In the US, standard linguistic varieties are ideologically associated with Whiteness and formal education

Calling a minority articulate notes surprisal at standard language usage in the absence of these traits

 

Covert Racism in Linguistics

 

Racialization occurs when regular words, with no racial connotation, become asymmetrically applied to the descriptions of actions or events of actors of color.

Covert Racialization in Sports Journalism

  • The Myth of Unbeatable Black Athleticism

    Folk ideology, mistakenly applied throughout US history

    Black athletes are not exceptional or naturally suited for physical activity, or for violent displays or prowess in team or individual sport

  • Black Athletes in Sports Journalism

    Black athletes are described predictably differently as Exceptionality and Animalistic traits dominating the conversation

  • White Athletes in Sports Journalism

    White athletes are described in predominately Leadership or Skill-based terms

The Dataset and The Procedure

Racialized SEmantics in Athletics Corpus (RSEAC)

  • 120 Athletes

  •  60 White; 60 Black

  • 30 Male; 30 Female

  • 15,500 lexemes

  • 8.5 million total words

    Combines previous methodologies

    • Metadata behind Sports Journalism

    • Highly controlled journalistic frame

    • Longform and event pieces, describing individuals, not teams

  • Variation based on patterns of actual disparities baked into the data, making racialization isolable.

Latent Semantic Analysis

Using Word Vector Models trained on the Google corpus, human participant’s results are recreated from Implicit Association Tasks.
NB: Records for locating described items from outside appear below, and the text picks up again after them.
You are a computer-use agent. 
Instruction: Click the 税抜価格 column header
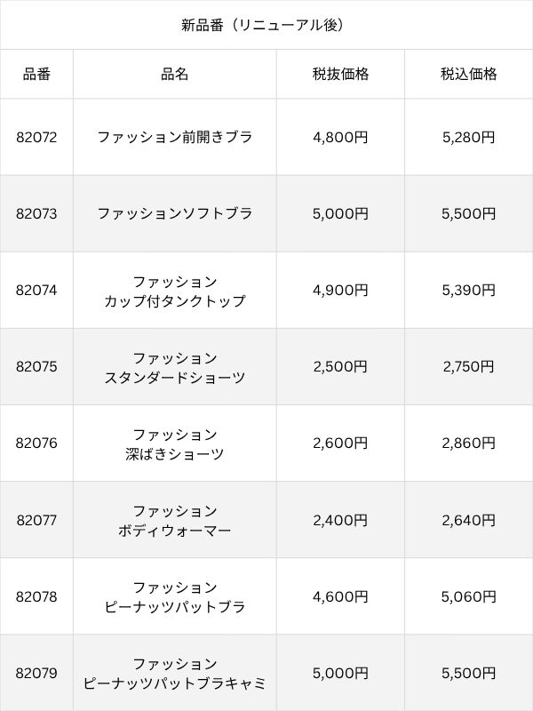[x=340, y=74]
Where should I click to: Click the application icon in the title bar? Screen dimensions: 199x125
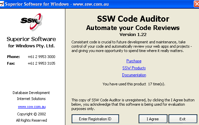tap(2, 4)
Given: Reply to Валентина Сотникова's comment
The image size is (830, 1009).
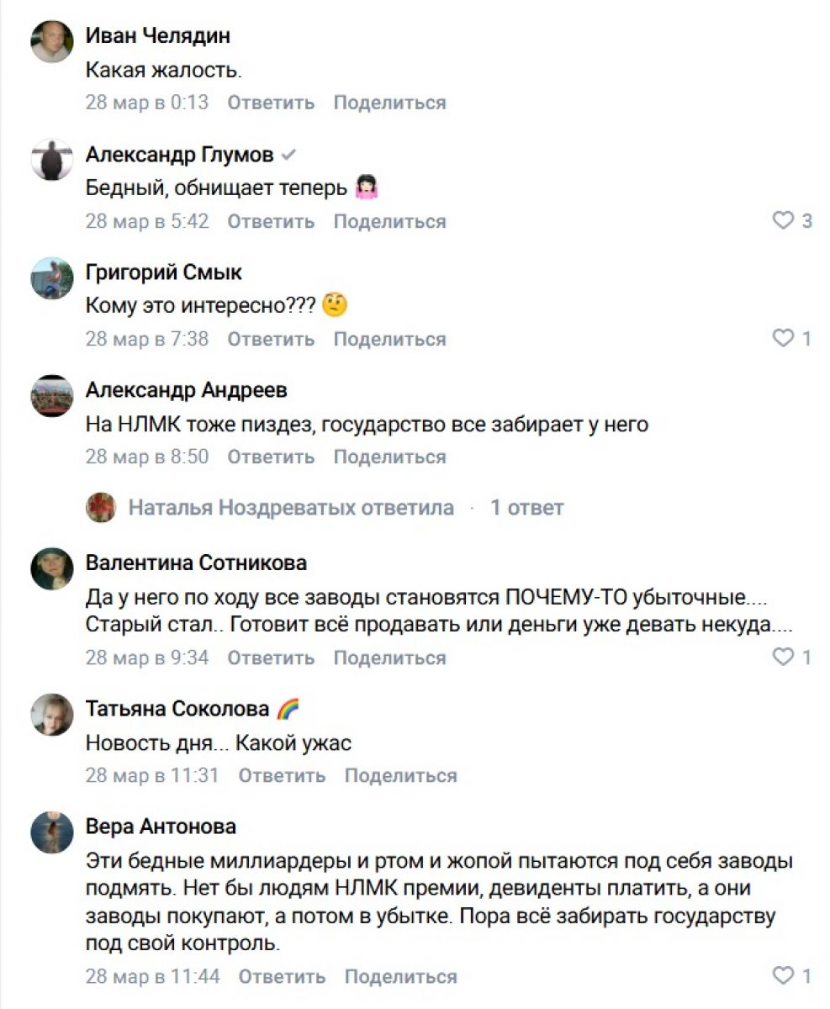Looking at the screenshot, I should tap(271, 658).
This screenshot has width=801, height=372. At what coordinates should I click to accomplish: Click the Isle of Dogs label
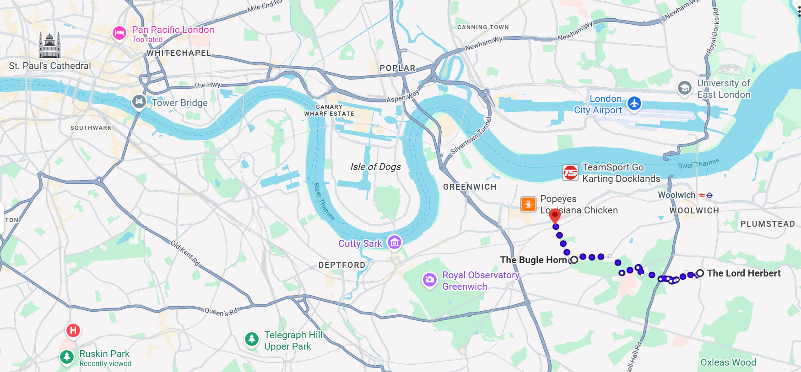tap(376, 167)
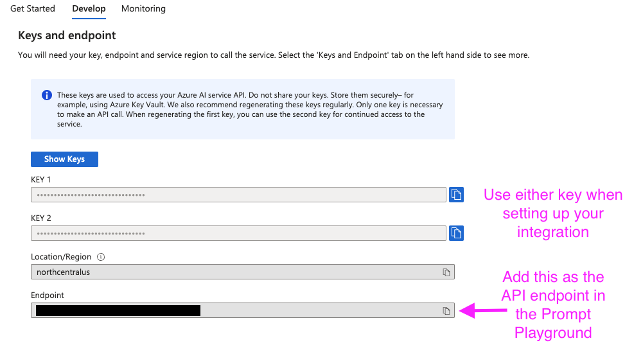Click the pink arrow pointing at Endpoint
This screenshot has height=361, width=643.
483,310
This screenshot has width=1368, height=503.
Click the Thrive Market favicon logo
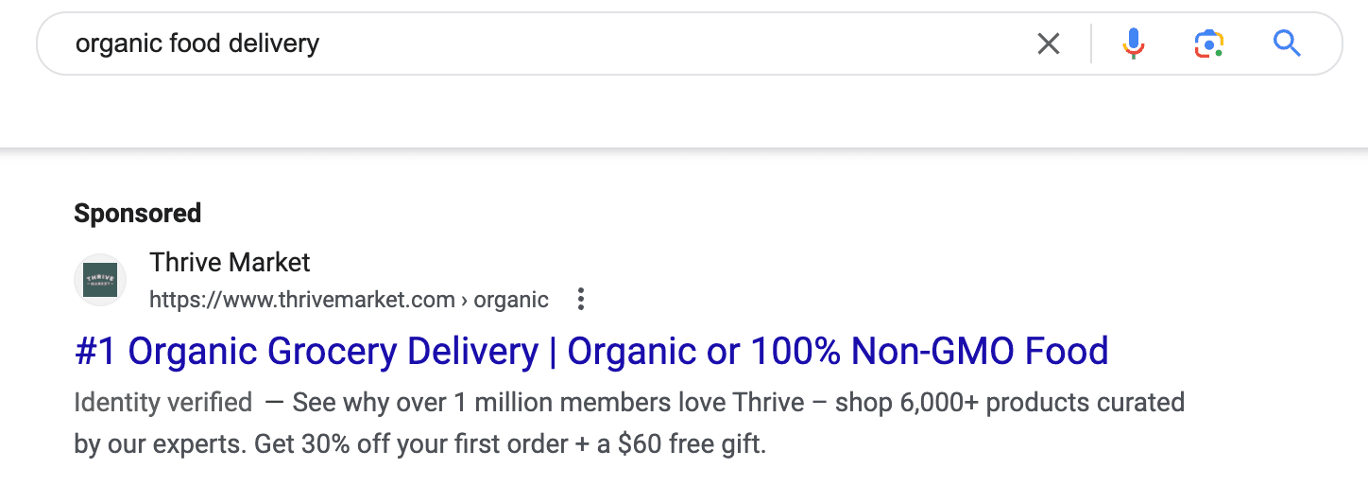(x=100, y=280)
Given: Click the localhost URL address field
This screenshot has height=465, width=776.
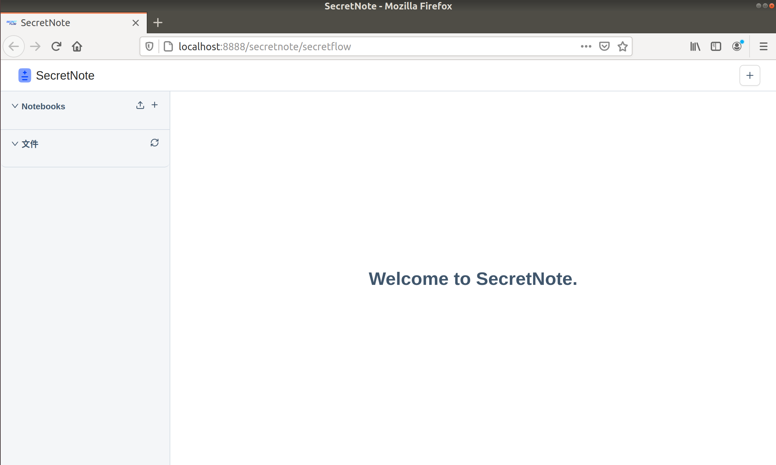Looking at the screenshot, I should tap(359, 46).
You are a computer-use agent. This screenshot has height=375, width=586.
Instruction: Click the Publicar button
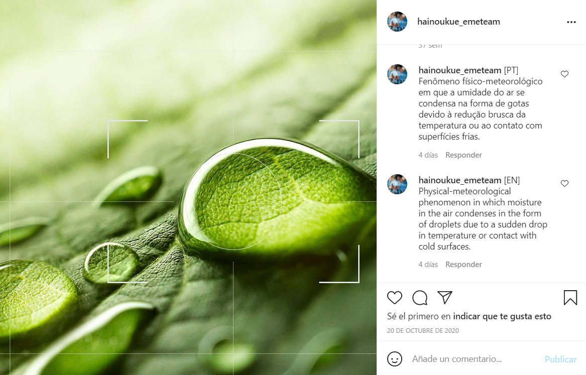pos(560,359)
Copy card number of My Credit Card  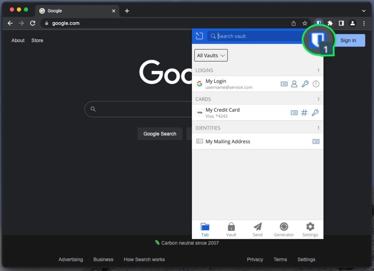(304, 113)
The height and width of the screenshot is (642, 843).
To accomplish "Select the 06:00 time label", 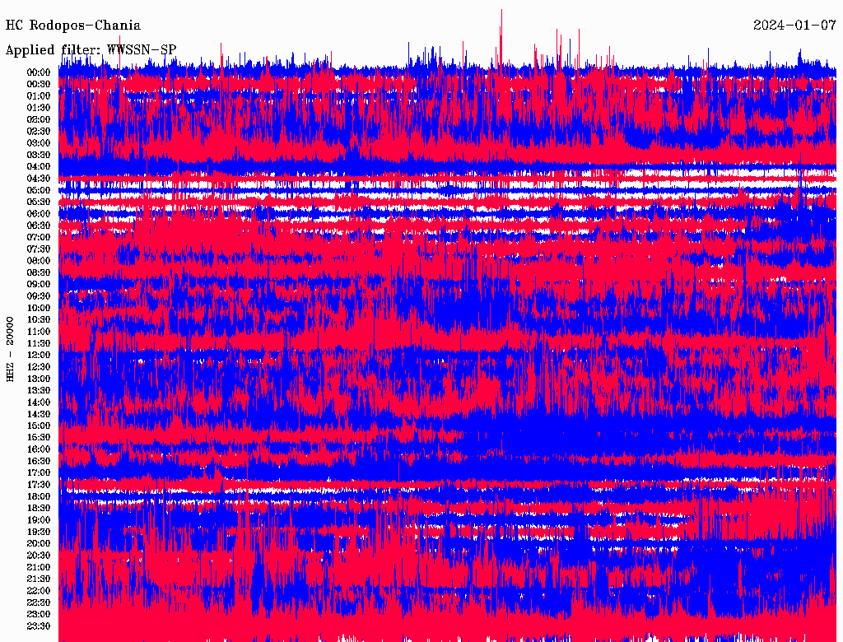I will point(39,214).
N= Number of Subjects NT= Target Words NA= Attribute Words D = Effects Sizes P = P values

Word Vectors created from Target word stimuli and Attribute word stimuli

Collection Methods

1. Search Engine Optimization Search

➢ Search Engine Results Pages 

2. Advanced Search

➢ “Serena Williams”
3. Cleaning and concatenation bash script

➢  Brings down text per article, removes noise

➢  Saves as Subcorpora

Machine Learning

Machine learning is a means to derive artificial intelligence by discovering patterns in existing data. Here, we show that applying machine learning to ordinary human language results in human-like semantic biases.
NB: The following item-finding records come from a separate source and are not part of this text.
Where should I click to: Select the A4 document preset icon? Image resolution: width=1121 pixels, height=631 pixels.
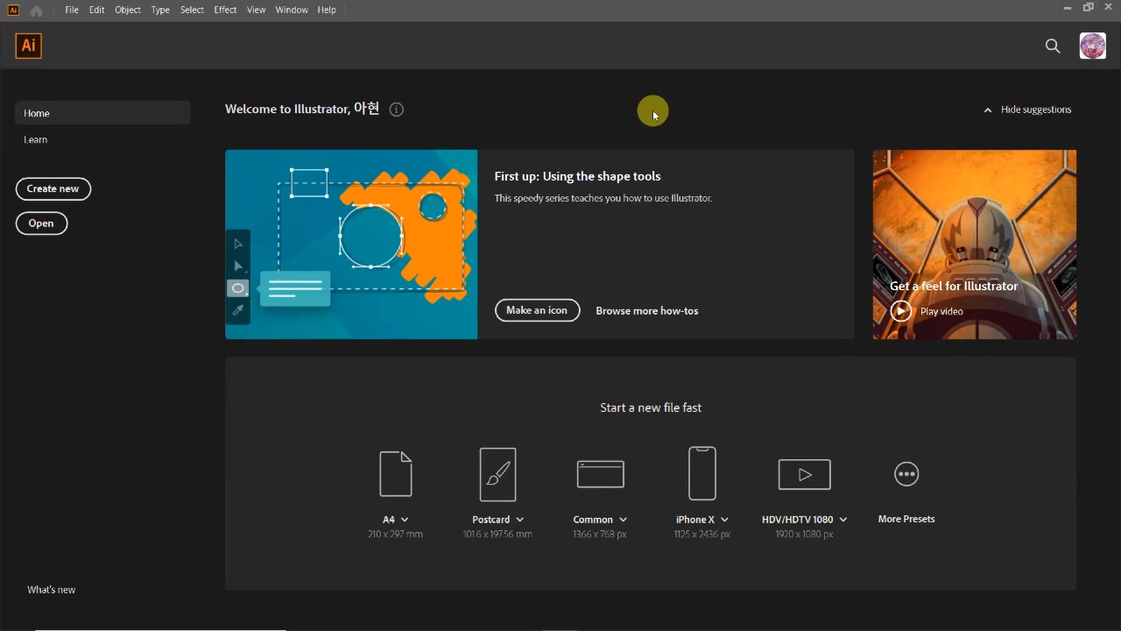pyautogui.click(x=395, y=474)
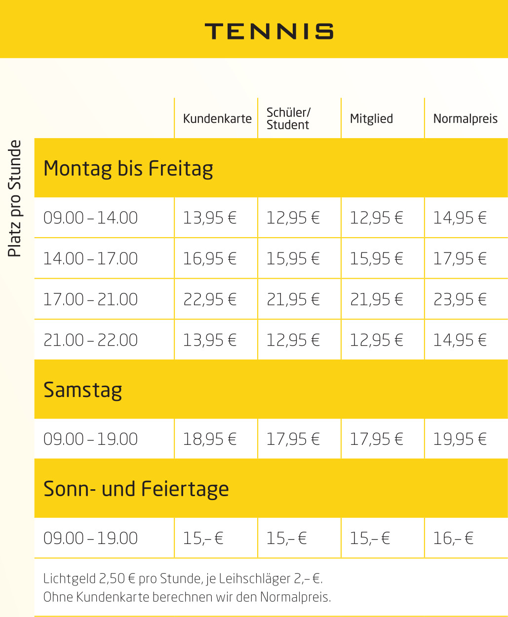Viewport: 508px width, 617px height.
Task: Select the 19,95 € Saturday Normalpreis
Action: point(460,439)
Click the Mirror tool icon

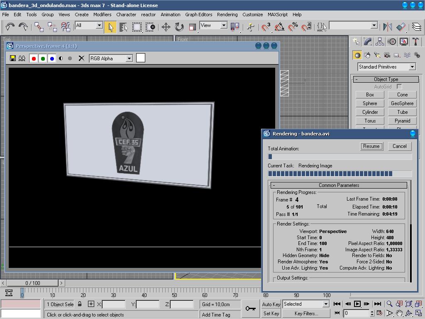[x=388, y=27]
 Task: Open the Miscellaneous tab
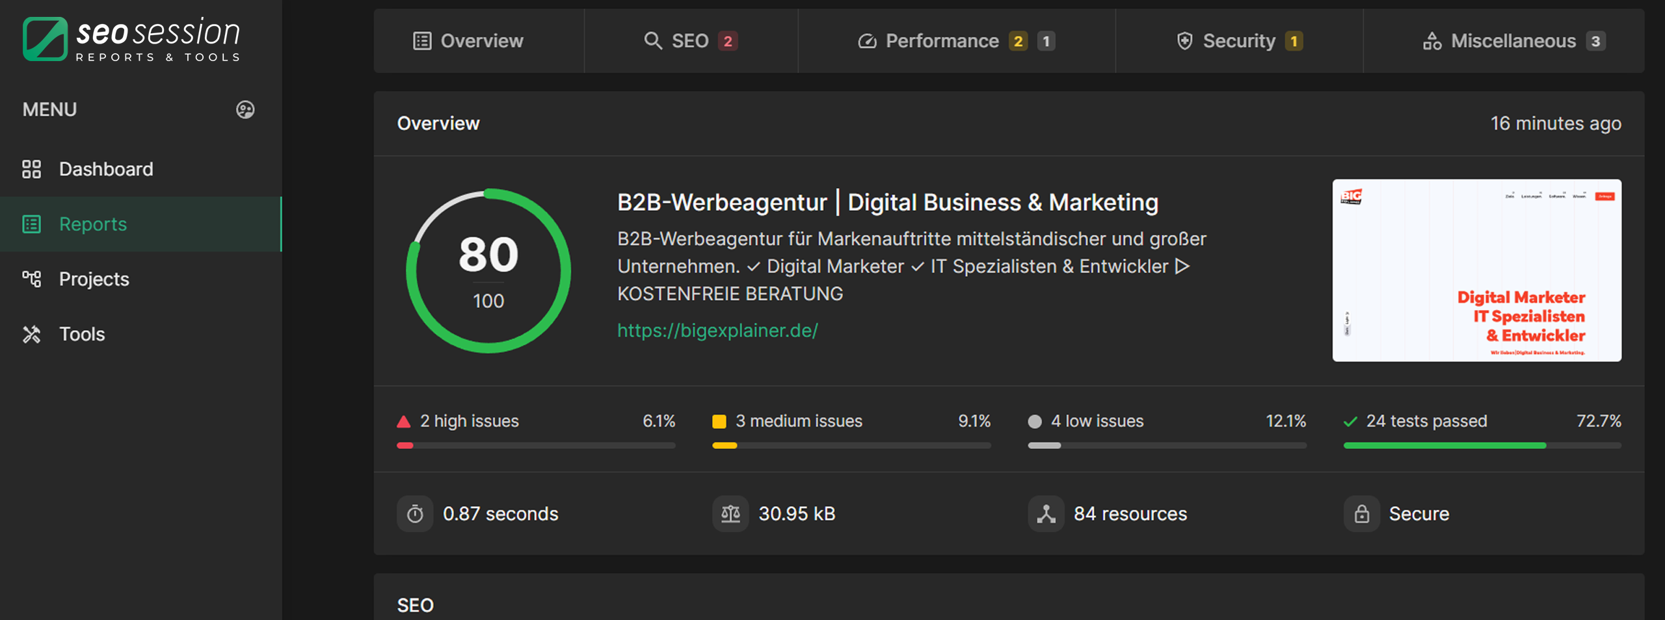[1515, 40]
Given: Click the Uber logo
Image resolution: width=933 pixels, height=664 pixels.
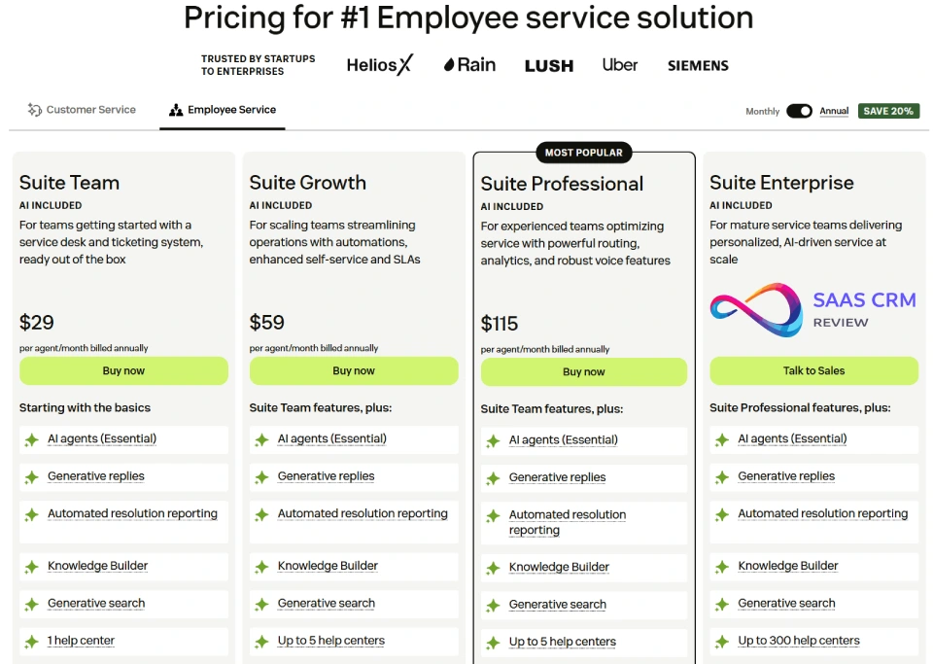Looking at the screenshot, I should [620, 65].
“We replicated a spectrum of known biases, as measured by the Implicit Association Test, using a widely used, purely statistical machine-learning model trained on a standard corpus of text from the World Wide Web. Our results indicate that text corpora contain recoverable and accurate imprints of our historic biases, whether morally neutral as toward insects or flowers, problematic as toward race or gender, or even simply veridical, reflecting the status quo distribution of gender with respect to careers or first names. Our methods hold promise for identifying and addressing sources of bias in culture, including technology (Caliskan et al. 2018).

  • Support Vector Machine—Counting Stuff

  • Random Forest Modeling Task—Analyzing Counted Stuff

Support Vector Machine

In machine learning, support-vector machines are supervised learning models with associated learning algorithms that analyze data for classification and regression analysis.
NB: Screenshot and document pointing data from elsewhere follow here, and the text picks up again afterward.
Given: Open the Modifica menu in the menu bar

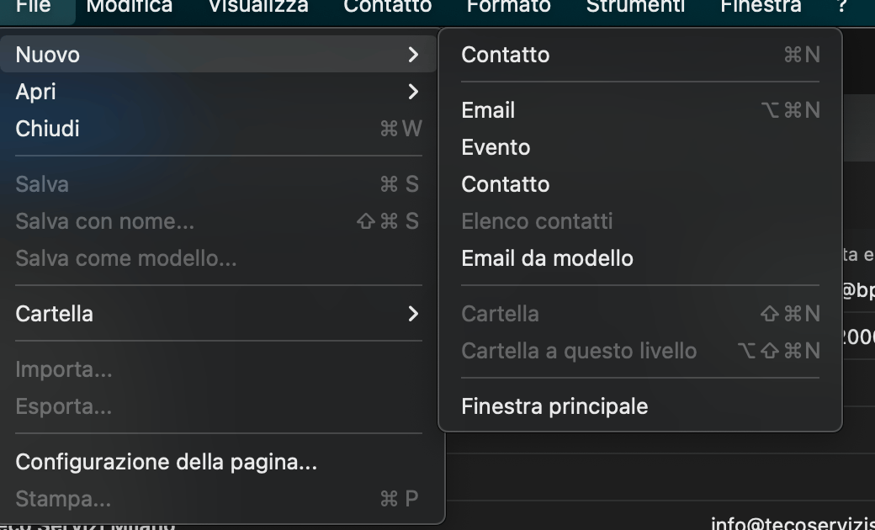Looking at the screenshot, I should pyautogui.click(x=130, y=7).
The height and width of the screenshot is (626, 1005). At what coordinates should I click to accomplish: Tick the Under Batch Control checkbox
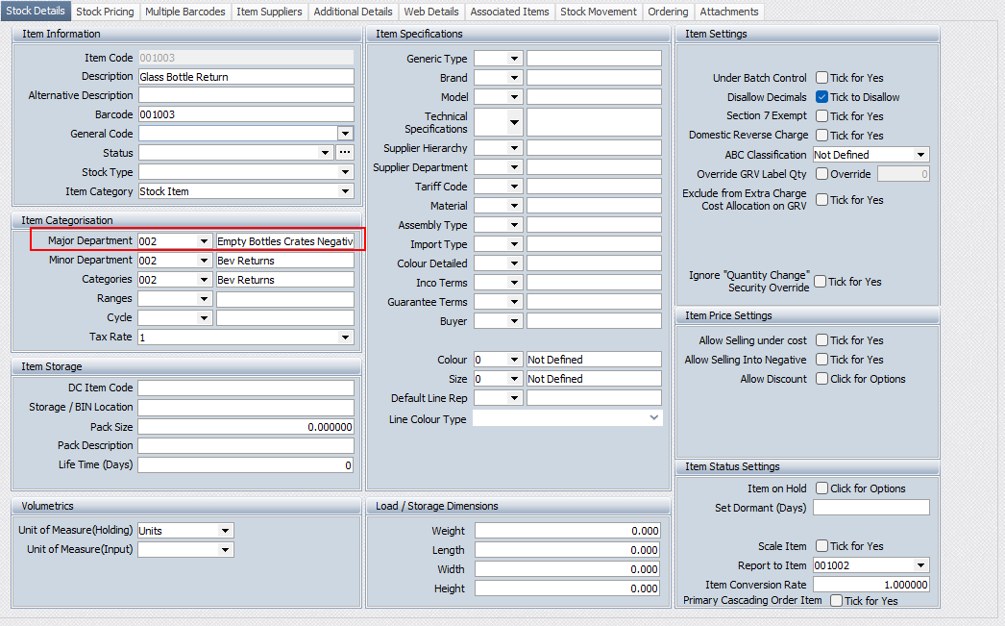click(x=822, y=78)
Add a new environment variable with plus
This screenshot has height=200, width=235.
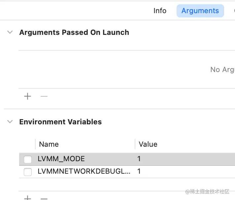[x=28, y=198]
  • This Learning Algorithm is trained to predict athlete race from lexical token counts

  •  In this study, the subcorpora is organized by athlete

Takeaways

The word Culture occurs in a 2:1 ratio

  • Black athletes are discussed as

    • Infusing their own culture into the sport

    • Altering the sport’s culture with their ethnic presence

  • Culture occurrences in the White subcorpus

    •  The culture of the sport itself, not White culture as such

    • Not in reference to the athlete

  • Two very different lexical senses of culture, the usage of which is determined by the race of the referent

The word Tactics occurs in a 43:43 ratio

  • The ratio of 43:43 reveals that the word tactics was the only monitored word that showed an equality in usage among the Black and White Subcorpus.

The word Rolex occurs in a 11:275 ratio

  • The ratio of 11:275 reveals that the word Rolex is heavily racialized, as it was much more often associated with the White athletes than the Black athletes in the sample of mainstream sports broadcasting.

  • In addition, it is fascinating to see a variable of class emerge as this word is so disproportionately associated with White athletes.

Conclusions

The findings from this Learning Algorithm are not only significant, but staggering. The data reveals that there are racial biases rooted in the language used in mainstream sportscasting. The use of racialized language by broadcasters representing dominant sports networks has a negative trickle-down effect. If the information received by audiences is littered with tones of racism and microagressions, then a culture of racialized language will surely proliferate. Broadcasters and reporters in positions with access to large public platforms have a duty to communicate equitably. The words and practices that they disseminate reinforce a rhetoric acceptable to be used by the general public. In order to effectively eradicate and disable institutionalized racism in sport, a sociolinguistic lens must be applied to target these instances.